The third phase began on March 9, 1945. From March to the termination of hostilities on August 14, the B-29 strength in the Marianas increased from less than 400 to 1,000. Command personnel on Guam reached 37,500, on Tinian 26,500, on Saipan 12,700, and on newly captured Iwo Jima 13,000.

This period was one of tremendous success. Those who had held to the belief, even in darker days, that the B-29 could force Japan to surrender before a land invasion were vindicated. The speed with which the Command was transformed from near impotence into an instrument of devastating power was alarming, both to the Japanese and to many within our military services.

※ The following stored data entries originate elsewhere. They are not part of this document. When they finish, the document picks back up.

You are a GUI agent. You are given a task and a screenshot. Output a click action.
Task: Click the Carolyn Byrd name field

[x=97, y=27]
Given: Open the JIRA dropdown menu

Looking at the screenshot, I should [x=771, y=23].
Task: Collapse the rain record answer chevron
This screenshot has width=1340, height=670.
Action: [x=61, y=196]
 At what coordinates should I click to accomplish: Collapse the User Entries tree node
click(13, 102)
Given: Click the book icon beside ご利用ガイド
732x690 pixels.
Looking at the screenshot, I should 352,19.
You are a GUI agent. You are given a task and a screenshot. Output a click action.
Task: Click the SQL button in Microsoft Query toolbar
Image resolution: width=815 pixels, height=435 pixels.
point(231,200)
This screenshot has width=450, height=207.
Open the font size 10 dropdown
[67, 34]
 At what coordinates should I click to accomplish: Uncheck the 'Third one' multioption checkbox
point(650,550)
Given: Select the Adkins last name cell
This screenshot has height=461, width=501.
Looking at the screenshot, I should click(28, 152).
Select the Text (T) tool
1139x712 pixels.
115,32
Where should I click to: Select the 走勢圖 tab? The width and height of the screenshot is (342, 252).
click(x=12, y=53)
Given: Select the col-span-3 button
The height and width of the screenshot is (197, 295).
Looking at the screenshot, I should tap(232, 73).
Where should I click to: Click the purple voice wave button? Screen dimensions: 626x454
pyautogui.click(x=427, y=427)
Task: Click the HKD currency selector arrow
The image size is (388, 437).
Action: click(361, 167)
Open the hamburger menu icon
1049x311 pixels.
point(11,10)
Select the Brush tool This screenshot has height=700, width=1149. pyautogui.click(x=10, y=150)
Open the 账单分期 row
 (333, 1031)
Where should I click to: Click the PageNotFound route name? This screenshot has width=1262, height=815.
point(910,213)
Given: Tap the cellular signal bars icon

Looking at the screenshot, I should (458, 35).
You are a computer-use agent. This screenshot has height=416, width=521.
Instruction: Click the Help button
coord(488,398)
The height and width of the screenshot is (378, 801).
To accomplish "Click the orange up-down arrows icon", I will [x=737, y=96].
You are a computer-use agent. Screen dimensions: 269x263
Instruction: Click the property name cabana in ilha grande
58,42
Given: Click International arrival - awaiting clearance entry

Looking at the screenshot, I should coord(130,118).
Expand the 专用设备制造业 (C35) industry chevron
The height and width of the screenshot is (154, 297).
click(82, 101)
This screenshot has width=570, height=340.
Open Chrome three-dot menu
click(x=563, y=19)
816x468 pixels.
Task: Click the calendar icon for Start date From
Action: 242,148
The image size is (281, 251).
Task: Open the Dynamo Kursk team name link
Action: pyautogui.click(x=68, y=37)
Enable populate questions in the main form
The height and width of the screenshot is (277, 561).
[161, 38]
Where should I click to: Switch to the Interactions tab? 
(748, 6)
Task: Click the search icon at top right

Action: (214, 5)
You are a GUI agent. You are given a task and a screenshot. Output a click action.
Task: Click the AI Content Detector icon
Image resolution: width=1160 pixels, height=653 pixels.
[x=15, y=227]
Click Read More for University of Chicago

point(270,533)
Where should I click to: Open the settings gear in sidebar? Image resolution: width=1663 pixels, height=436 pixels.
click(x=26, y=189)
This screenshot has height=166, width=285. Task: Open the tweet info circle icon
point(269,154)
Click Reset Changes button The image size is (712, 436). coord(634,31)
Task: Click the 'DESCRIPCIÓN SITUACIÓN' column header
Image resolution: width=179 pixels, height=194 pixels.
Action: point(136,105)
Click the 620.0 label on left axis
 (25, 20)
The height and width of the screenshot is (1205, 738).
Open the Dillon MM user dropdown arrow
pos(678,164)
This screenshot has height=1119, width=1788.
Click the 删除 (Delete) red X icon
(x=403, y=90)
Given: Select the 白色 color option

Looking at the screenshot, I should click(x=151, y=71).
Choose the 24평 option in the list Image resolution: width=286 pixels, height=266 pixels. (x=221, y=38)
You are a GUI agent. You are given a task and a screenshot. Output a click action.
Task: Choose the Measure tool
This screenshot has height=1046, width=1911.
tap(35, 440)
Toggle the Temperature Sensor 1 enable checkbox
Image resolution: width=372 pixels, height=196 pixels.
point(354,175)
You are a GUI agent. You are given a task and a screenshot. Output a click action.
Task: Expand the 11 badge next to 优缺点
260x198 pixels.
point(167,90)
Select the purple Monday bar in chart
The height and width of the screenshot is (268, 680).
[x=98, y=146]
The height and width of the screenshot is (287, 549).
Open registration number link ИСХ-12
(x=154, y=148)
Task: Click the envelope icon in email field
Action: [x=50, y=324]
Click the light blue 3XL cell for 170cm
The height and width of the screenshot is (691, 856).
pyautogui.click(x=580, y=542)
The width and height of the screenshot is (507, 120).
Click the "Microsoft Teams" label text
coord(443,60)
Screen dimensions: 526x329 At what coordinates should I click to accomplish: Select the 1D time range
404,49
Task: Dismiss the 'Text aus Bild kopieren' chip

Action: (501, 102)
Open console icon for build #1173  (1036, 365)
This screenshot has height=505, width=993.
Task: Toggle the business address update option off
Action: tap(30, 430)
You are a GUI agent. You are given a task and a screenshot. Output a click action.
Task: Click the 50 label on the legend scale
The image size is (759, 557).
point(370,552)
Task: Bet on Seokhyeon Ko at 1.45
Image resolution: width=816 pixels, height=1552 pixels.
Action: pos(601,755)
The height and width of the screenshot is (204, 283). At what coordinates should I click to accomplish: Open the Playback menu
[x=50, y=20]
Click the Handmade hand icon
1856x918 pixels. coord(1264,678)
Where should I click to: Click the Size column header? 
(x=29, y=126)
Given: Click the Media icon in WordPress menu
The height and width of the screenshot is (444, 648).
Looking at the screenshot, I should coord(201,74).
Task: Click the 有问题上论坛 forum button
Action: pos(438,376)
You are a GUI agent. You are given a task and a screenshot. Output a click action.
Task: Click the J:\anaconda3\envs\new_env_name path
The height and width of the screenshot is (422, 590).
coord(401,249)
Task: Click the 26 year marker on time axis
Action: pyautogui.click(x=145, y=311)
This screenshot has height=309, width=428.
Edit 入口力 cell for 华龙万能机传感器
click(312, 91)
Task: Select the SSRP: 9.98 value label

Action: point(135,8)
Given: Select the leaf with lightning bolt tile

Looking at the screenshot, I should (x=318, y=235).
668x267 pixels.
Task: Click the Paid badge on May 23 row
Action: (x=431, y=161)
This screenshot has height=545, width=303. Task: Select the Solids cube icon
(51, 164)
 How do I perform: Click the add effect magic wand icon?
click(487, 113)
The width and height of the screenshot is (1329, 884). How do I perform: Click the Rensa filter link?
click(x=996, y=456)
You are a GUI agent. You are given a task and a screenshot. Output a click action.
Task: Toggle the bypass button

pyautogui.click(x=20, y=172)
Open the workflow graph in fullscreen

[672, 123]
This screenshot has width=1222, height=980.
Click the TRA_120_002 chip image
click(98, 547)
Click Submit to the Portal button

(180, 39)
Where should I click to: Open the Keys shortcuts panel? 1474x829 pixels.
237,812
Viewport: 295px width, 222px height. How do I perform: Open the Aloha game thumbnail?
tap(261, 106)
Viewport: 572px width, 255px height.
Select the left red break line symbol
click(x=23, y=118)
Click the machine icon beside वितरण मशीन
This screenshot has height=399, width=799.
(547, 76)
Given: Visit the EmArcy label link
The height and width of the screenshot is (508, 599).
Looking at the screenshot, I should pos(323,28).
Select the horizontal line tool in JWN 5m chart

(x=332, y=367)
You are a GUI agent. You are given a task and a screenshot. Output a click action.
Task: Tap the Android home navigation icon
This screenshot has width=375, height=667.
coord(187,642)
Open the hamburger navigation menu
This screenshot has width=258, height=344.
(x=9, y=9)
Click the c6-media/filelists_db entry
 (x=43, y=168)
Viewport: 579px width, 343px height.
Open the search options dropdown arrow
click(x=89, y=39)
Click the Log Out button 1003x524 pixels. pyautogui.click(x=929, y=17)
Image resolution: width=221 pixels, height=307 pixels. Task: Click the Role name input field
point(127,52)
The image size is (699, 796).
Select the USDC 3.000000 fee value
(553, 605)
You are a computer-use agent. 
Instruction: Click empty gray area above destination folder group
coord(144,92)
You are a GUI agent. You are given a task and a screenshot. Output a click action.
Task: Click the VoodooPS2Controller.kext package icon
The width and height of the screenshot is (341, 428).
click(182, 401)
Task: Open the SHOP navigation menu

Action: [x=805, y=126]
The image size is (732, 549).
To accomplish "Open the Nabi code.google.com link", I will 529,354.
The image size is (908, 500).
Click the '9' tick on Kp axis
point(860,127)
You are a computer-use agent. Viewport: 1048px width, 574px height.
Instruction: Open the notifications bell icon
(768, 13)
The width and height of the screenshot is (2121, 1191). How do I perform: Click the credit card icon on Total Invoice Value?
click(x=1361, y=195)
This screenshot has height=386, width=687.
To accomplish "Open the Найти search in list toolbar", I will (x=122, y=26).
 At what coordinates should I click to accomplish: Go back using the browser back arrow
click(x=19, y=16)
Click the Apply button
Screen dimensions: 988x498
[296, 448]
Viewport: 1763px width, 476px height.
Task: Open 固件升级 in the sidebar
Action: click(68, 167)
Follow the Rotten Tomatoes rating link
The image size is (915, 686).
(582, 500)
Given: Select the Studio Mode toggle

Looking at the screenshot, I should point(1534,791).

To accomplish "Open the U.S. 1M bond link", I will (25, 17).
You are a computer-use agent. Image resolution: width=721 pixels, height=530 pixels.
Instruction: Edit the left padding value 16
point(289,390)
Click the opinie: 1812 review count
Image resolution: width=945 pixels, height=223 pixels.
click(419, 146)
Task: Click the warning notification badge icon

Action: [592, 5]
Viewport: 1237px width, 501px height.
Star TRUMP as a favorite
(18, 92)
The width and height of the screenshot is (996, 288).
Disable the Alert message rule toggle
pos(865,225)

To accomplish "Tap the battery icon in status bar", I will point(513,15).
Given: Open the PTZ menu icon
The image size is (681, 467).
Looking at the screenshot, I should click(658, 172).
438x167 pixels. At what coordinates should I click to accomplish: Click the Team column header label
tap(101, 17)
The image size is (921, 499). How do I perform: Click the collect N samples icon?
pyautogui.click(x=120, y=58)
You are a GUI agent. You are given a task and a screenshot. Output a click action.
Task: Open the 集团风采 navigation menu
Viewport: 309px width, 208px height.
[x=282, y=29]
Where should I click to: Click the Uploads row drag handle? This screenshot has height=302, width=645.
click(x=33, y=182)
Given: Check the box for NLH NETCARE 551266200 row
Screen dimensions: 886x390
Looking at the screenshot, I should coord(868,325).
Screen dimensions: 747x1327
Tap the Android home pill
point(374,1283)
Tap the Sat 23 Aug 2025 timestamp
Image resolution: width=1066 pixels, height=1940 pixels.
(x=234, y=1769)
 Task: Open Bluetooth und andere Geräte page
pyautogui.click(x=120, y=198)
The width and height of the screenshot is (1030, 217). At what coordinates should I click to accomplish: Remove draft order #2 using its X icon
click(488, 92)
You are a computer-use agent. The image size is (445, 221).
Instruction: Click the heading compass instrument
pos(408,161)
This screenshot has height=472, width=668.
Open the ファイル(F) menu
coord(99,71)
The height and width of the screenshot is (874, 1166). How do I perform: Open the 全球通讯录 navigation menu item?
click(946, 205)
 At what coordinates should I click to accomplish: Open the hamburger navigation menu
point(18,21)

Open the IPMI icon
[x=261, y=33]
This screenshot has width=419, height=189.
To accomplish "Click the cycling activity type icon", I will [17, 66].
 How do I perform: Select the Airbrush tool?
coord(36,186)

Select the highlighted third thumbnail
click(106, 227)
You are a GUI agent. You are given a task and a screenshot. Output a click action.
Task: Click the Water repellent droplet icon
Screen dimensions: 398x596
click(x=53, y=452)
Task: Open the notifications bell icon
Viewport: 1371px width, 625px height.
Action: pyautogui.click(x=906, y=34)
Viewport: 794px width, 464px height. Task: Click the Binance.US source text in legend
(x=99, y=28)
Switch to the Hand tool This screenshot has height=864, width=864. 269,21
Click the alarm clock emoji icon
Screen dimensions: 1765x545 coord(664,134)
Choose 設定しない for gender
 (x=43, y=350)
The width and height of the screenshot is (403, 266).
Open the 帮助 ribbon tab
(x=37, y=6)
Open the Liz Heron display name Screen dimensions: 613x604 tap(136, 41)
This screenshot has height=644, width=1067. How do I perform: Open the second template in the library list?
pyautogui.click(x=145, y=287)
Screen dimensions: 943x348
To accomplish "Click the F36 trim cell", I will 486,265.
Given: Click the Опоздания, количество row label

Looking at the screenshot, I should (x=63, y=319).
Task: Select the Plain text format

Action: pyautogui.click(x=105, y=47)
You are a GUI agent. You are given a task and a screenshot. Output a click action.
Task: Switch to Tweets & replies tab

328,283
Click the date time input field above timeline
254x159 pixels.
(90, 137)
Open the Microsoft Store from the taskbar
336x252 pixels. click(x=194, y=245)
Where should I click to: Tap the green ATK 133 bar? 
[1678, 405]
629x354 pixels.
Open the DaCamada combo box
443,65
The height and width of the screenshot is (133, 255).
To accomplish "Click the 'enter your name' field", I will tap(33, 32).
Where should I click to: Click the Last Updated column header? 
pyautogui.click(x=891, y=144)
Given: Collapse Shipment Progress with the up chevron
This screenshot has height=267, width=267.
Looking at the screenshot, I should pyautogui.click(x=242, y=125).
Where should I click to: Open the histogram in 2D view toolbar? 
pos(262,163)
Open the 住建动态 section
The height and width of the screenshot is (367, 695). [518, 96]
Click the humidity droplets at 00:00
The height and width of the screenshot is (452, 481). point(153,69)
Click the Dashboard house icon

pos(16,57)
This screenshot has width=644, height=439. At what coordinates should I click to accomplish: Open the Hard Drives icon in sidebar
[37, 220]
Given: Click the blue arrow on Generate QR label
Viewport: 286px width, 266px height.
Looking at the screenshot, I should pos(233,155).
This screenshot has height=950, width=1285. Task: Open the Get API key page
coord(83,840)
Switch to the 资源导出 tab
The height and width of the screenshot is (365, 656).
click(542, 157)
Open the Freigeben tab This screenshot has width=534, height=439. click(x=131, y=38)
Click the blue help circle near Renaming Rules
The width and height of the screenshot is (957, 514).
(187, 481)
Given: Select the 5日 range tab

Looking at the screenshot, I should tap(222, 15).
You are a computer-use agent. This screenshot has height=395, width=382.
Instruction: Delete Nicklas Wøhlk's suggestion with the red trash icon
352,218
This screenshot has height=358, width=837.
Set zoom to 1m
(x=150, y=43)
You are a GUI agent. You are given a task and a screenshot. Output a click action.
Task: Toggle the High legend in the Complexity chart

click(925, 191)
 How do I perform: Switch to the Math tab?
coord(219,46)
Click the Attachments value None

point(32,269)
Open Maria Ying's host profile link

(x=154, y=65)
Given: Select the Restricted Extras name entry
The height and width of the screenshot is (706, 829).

A key factor was the change in tactics inaugurated by General LeMay and applied in the great incendiary attacks upon Japanese cities, which began in force on March 9, 1945. Although LeMay consulted with his top com­manders, he alone was responsible for the final decision to adopt this drastic change to unproven combat tactics. From high-altitude, daylight, precision bombing in forma­tion, the switch was made to low-level, area bombing during hours of darkness.

Eight principal factors influenced the decision: (1) pre­vious bombing tactics had produced unfavorable results; (2) winds and cloud coverage prevented satisfactory visual bombing from high altitudes; (3) by March 1945, Japa­nese fighter interception had decreased substantially; (4) by March, the strength of the Command had increased to three combat wings; (5) it was believed that enemy resist­ance would be lessened by night attacks; (6) a change to low altitude would greatly extend the life of the engines, which averaged only 264 hours between overhauls; (7) much less fuel would be consumed, thus permitting greater bomb loads; and (8) the target system itself dictated a change.

Concerning the last mentioned factor, reports continued to show that Japans industry depended on the combined production of thousands of small subcontractors and work­shops manufacturing essential component parts, each em­ploying only a few people. This type of industry was meshed into the urban areas of Japan, and was extremely vulnerable to widespread incendiary destruction. Since the urban industrial areas were highly congested and in­flammable, their destruction would critically dislocate the labor force.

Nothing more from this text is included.